* _WHAT NEEDS TO BE DONE_: Transcribe the lines from the first one through the line containing "tap(106, 63)", including both. Omit the pictures from your copy.

Records from a data collection:
================================

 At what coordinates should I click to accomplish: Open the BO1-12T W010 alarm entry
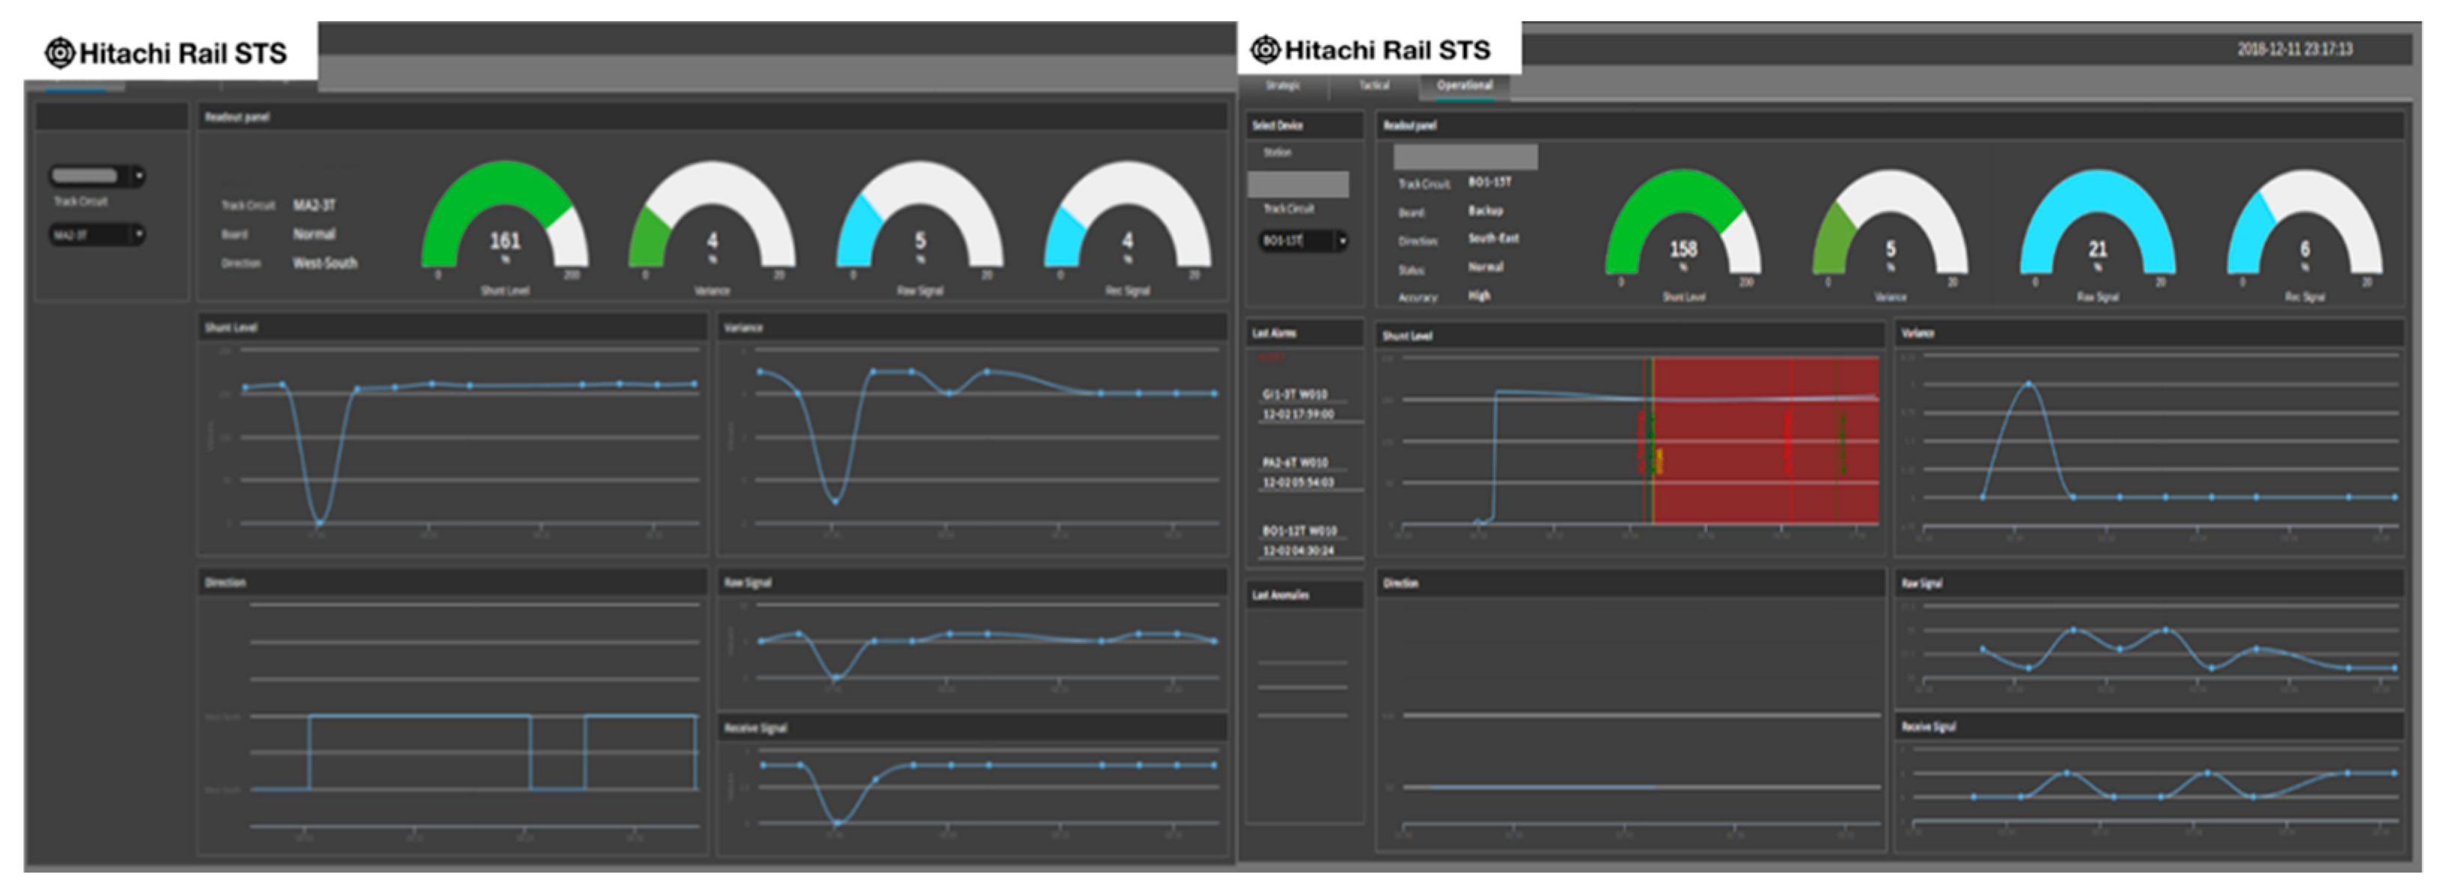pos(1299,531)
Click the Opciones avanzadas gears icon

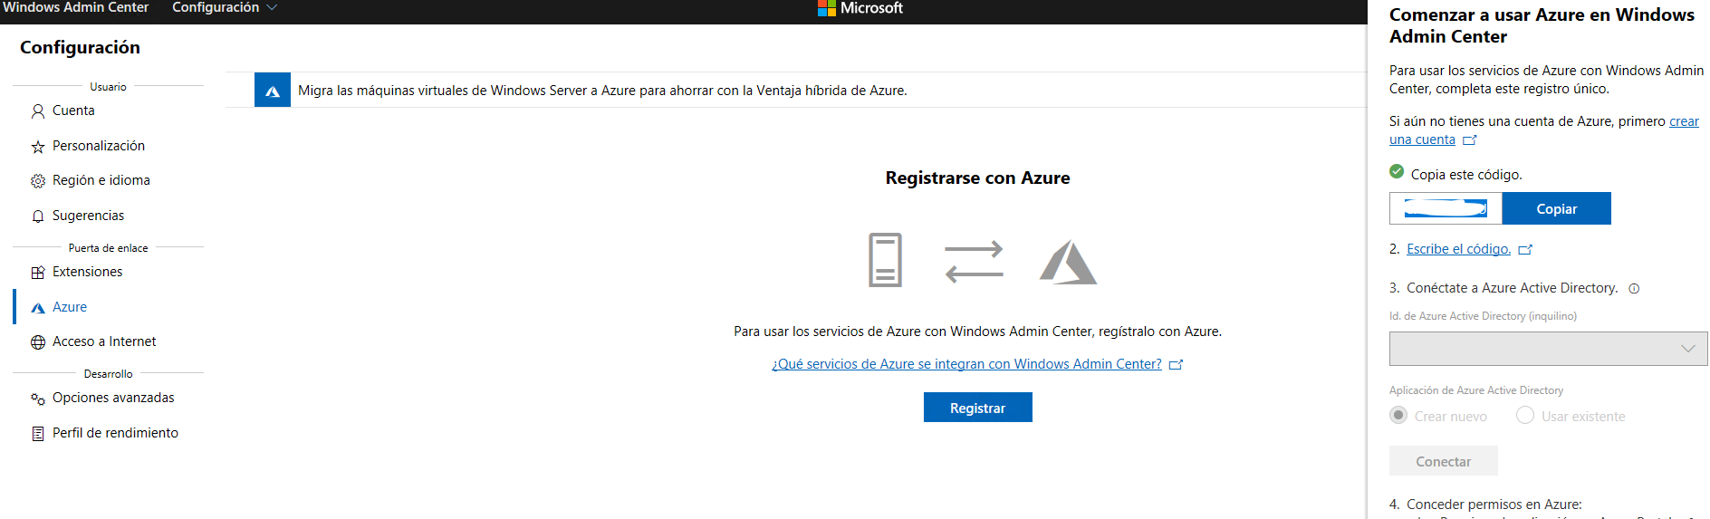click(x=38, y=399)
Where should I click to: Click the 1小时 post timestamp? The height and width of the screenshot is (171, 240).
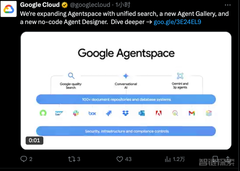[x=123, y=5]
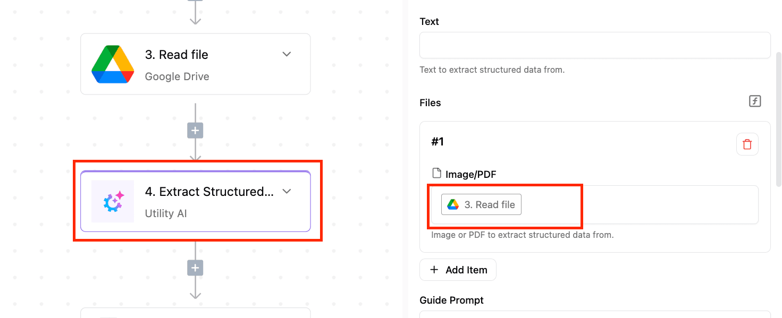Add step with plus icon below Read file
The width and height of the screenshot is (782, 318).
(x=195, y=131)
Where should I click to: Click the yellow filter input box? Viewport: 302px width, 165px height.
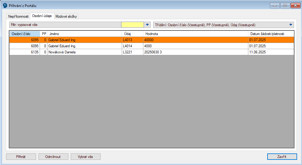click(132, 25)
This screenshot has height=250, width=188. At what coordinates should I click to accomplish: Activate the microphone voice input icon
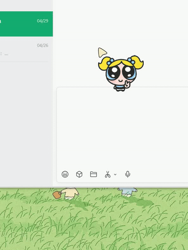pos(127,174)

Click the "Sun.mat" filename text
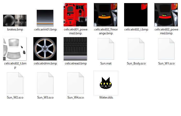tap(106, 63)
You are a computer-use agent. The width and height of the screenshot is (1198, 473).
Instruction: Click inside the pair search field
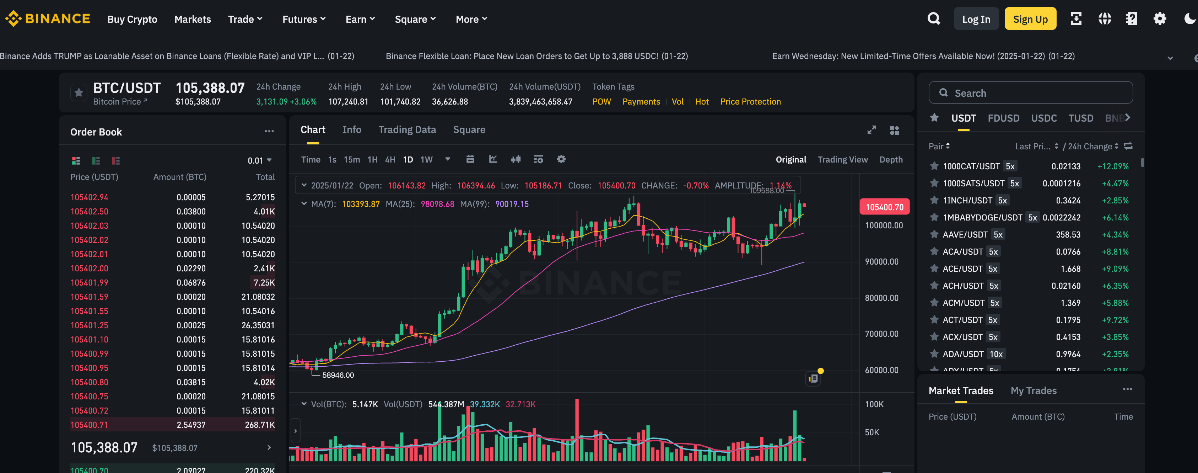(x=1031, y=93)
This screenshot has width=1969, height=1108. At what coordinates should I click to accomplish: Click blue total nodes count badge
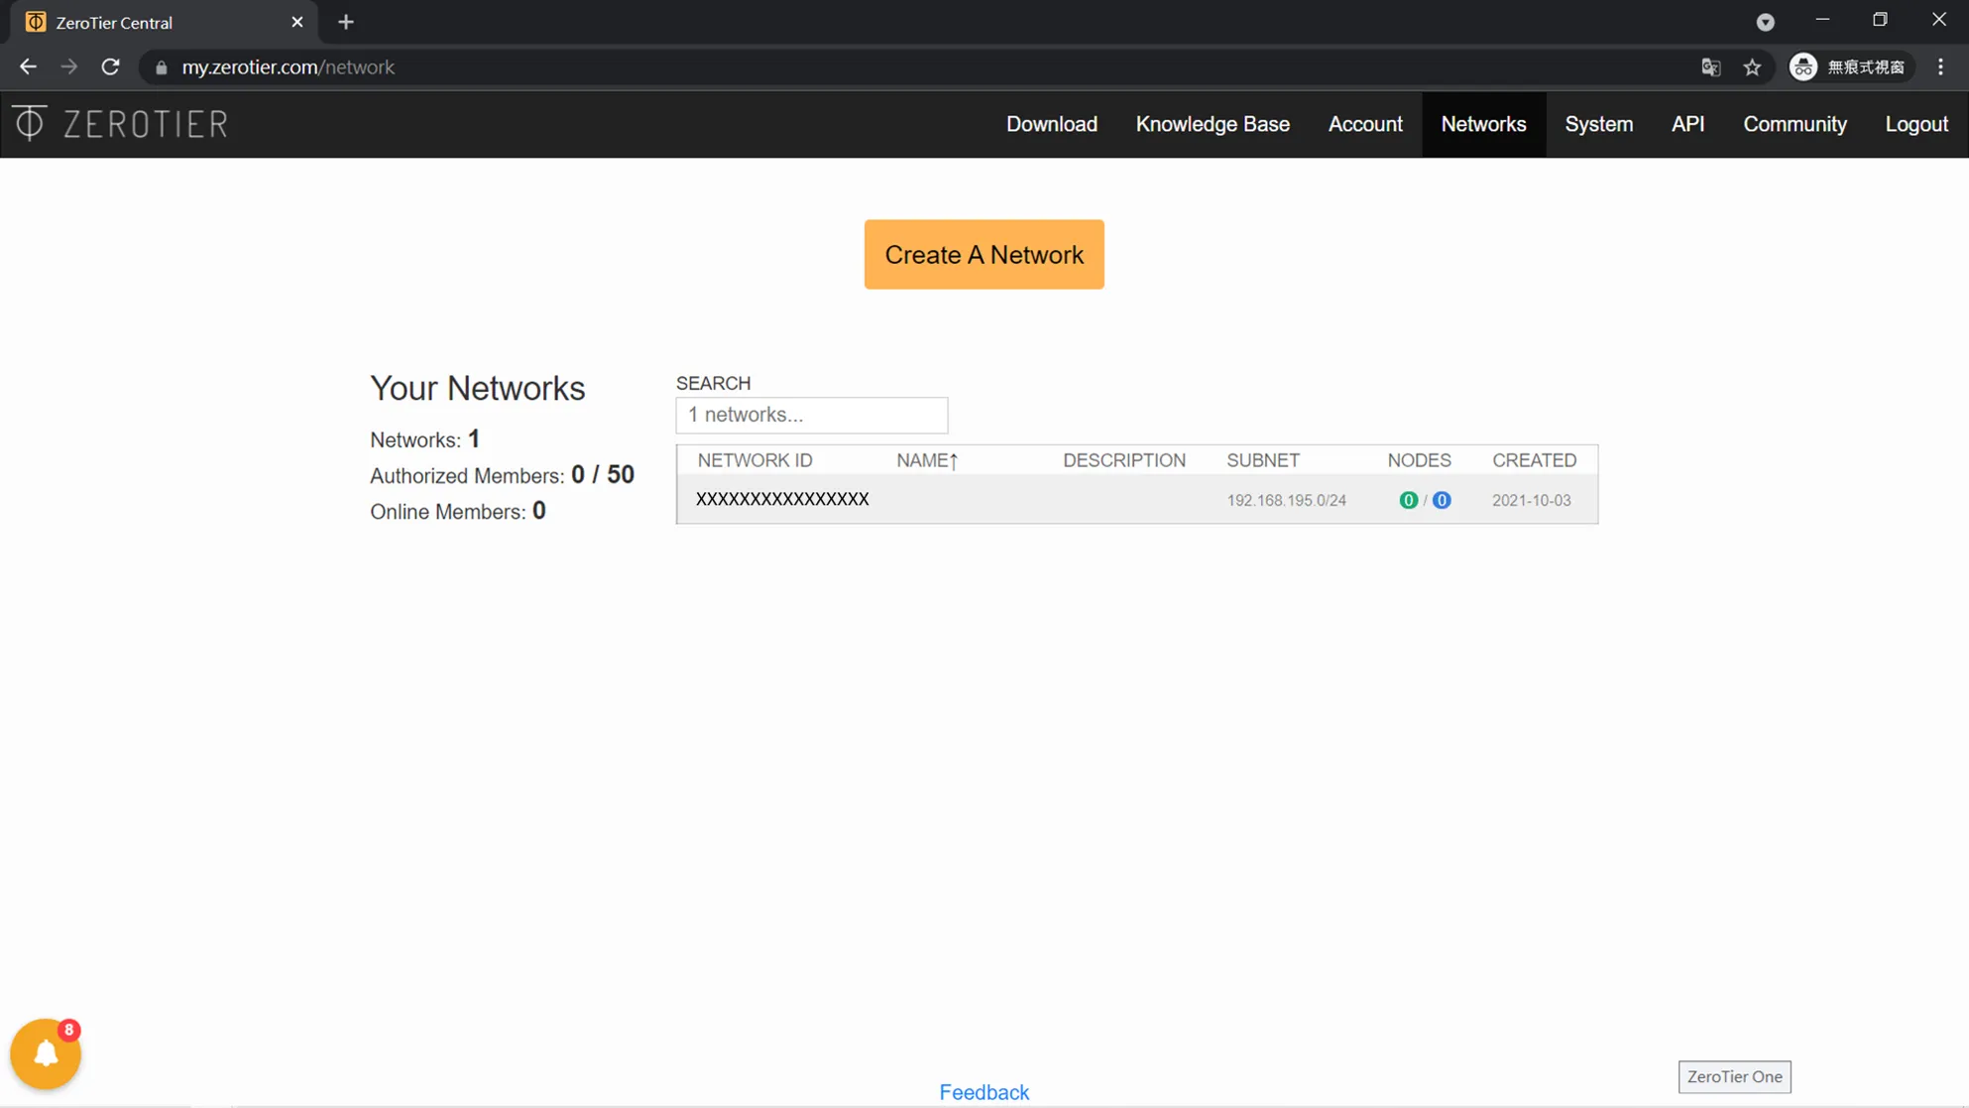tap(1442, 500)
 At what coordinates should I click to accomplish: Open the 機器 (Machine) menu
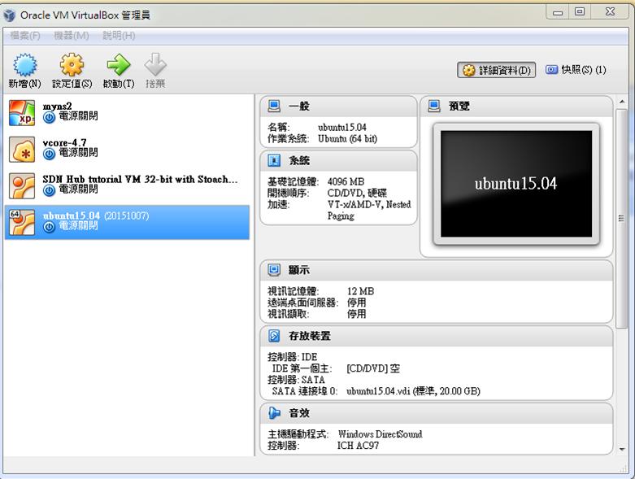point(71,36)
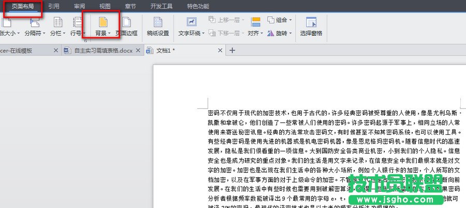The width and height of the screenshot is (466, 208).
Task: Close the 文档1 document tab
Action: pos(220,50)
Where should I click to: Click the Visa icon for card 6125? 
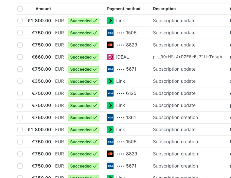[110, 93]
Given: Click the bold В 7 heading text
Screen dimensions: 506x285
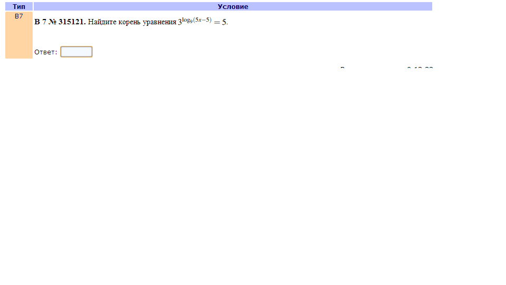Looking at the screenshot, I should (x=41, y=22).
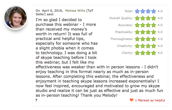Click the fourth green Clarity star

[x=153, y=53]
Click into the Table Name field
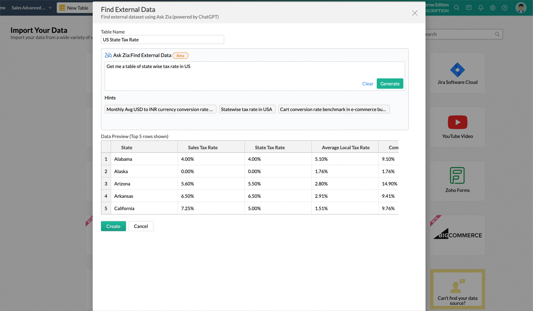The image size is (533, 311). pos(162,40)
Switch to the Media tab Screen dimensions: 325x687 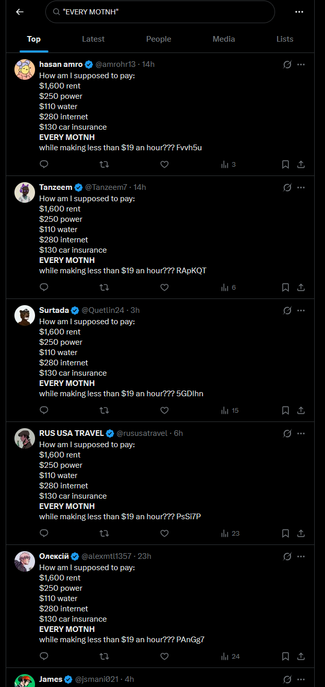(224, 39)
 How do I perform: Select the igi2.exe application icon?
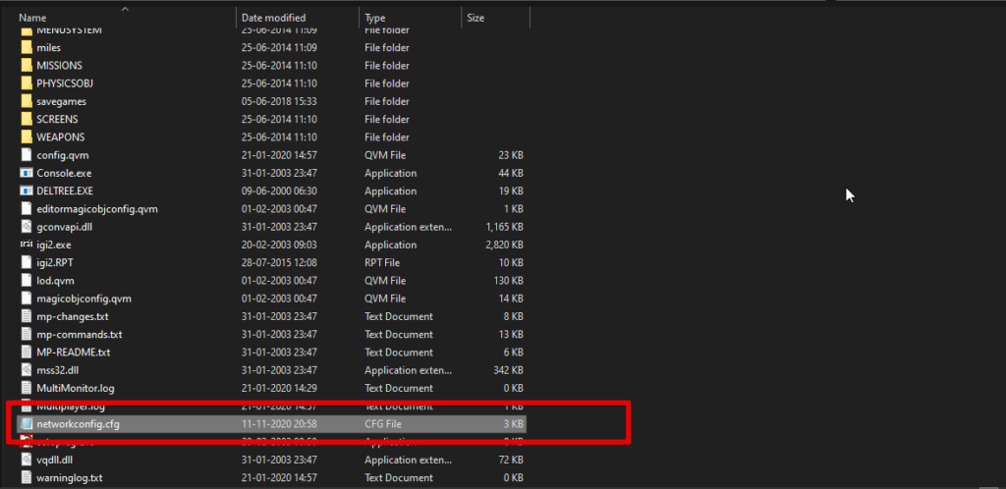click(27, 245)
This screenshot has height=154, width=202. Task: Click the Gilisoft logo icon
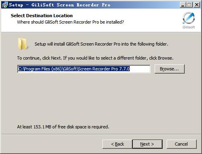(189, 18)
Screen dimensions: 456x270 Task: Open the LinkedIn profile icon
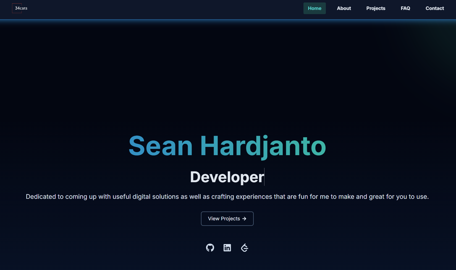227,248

================================

* _EXERCISE RESPONSE_:
 At what coordinates should I click to accomplish: Open the BO1-12T W010 alarm entry
pos(1299,531)
Click the Opciones avanzadas gears icon

click(x=38, y=399)
Where should I click to: Click the 1小时 post timestamp? The height and width of the screenshot is (171, 240).
[x=123, y=5]
Add step with plus icon below Read file
The width and height of the screenshot is (782, 318).
(x=195, y=131)
Where should I click to: Click the yellow filter input box? Viewport: 302px width, 165px height.
click(132, 25)
This screenshot has height=250, width=188. At what coordinates should I click to accomplish: Activate the microphone voice input icon
pos(127,174)

Click the "Sun.mat" filename text
tap(106, 63)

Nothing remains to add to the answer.